The pill of recovery; Molnupiravir for treatment of COVID-19 patients; a systematic review was written by Kamal, Lina;Ramadan, Ahmed;Farraj, Suha;Bahig, Lydia;Ezzat, Sameera. And the article was included in Saudi Pharmaceutical Journal in 2022.HPLC of Formula: 2492423-29-5 The following contents are mentioned in the article:

A review. Throughout the time of the global pandemic of SARS-CoV-2 virus, there has been a compelling necessity for the development of effective antiviral agents and prophylactic vaccines to limit the virus spread, disease burden, hospitalization, and mortality. Until mid of 2021, the NIH treatment guideline declared no single oral therapy was proven to treat mild to moderate cases. A new hope arose when a repurposed direct acting oral anti-viral agent “Molnupiravir” was shown to be effective in decreasing mortality and need for hospitalization in mild to moderate cases with relatively good safety profile; exhibiting a significant reduction in virus titers only after two days from administration. Molnupiravir was recently granted the FDA emergency use authorization to treat mild to moderate COVID-19 patients with at least one risk factor for progression. We performed a computer-based literature search of (PubMed, Science direct, MedRxiv, BioRxiv, ClinicalTrials.gov, ISRCTN, Cochrane COVID study register, EU registry, and CTRI registry) till Feb. 15th, 2022. The following keywords were used in our search (“Molnupiravir”, “NHC”, “EIDD-2807”, “MK-4482” or “EIDD-1931”). We identified from the initial search a total of 279 articles; 246 articles (BioRxiv and MedRxiv N = 186, PubMed N = 33, Science direct N = 27) and 33 Clin. trials from the following registries (ISCTRN (N = 1), Clin. Trials.gov (N = 6), CTRI (N = 12), Cochrane (N = 14)). Through screening phases, 21 records were removed as duplicates and 198 irrelevant records were also excluded. The included studies in this systematic review were (N = 60) included 39 published papers and 21 clin. trials. After Manual addition (N = 4), the qual. assessment included (N = 64). Based on the cumulative evidence from preclin. and clin. studies, Molnupiravir is proven to be a well tolerated, direct acting oral anti-viral agent to halt the disease progression in mild to moderate COVID-19 cases in terms of mortality and hospitalization rates. This study involved multiple reactions and reactants, such as ((2R,3S,4R,5R)-3,4-Dihydroxy-5-((Z)-4-(hydroxyimino)-2-oxo-3,4-dihydropyrimidin-1(2H)-yl)tetrahydrofuran-2-yl)methyl isobutyrate (cas: 2492423-29-5HPLC of Formula: 2492423-29-5).
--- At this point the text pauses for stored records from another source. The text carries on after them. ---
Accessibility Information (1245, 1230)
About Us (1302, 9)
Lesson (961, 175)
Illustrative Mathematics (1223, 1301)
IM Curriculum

((2R,3S,4R,5R)-3,4-Dihydroxy-5-((Z)-4-(hydroxyimino)-2-oxo-3,4-dihydropyrimidin-1(2H)-yl)tetrahydrofuran-2-yl)methyl isobutyrate (cas: 2492423-29-5) belongs to tetrahydrofuran derivatives. THF (Tetrahydrofuran) is a stable compound with relatively low boiling point and excellent solvency. Tetrahydrofuran (THF) is primarily used as a precursor to polymers including for surface coating, adhesives, and printing inks.HPLC of Formula: 2492423-29-5

Referemce:
Tetrahydrofuran – Wikipedia,
Tetrahydrofuran | (CH2)3CH2O – PubChem

Development of off-line and on-line capillary electrophoresis methods for the screening and characterization of adenosine kinase inhibitors and substrates was written by Iqbal, Jamshed;Burbiel, Joachim C.;Mueller, Christa E.. And the article was included in Electrophoresis in 2006.Recommanded Product: 24386-93-4 The following contents are mentioned in the article:

Fast and convenient CE assays were developed for the screening of adenosine kinase (AK) inhibitors and substrates. In the first method, the enzymic reaction was performed in a test tube and the samples were subsequently injected into the capillary by pressure and detected by their UV absorbance at 260 nm. An MEKC method using borate buffer (pH 9.5) containing 100 mM SDS (Method: A) was suitable for separating alternative substrates (nucleosides). For the CE determination of AMP formed as a product of the AK reaction, a phosphate buffer (pH 7.5 or 8.5) was used and a constant current (95 μA) was applied (Method: B). The methods employing a fused-silica capillary and normal polarity mode provided good resolution of substrates and products of the enzymic reaction and a short anal. time of less than 10 min. To further optimize and miniaturize the AK assays, the enzymic reaction was performed directly in the capillary, prior to separation and quantitation of the product employing electrophoretically mediated microanal. (EMMA, Method: C). After hydrodynamic injection of a plug of reaction buffer (20 mM Tris-HCl, 0.2 mM MgCl₂, pH 7.4), followed by a plug containing the enzyme, and subsequent injection of a plug of reaction buffer containing 1 mM ATP, 100 μM adenosine, and 20 μM UMP as an internal standard (I.S.), as well as various concentrations of an inhibitor, the reaction was initiated by the application of 5 kV separation voltage (neg. polarity) for 0.20 min to let the plugs interpenetrate. The voltage was turned off for 5 min (zero-potential amplification) and again turned on at a constant current of -60 μA to elute the products within 7 min. The method employing a polyacrylamide-coated capillary of 20 cm effective length and reverse polarity mode provided good resolution of substrates and products. Dose-response curves and calculated K_i values for standard antagonists obtained by CE were in excellent agreement with data obtained by the standard radioactive assay. This study involved multiple reactions and reactants, such as (2R,3R,4S,5R)-2-(4-Amino-5-iodo-7H-pyrrolo[2,3-d]pyrimidin-7-yl)-5-(hydroxymethyl)tetrahydrofuran-3,4-diol (cas: 24386-93-4Recommanded Product: 24386-93-4).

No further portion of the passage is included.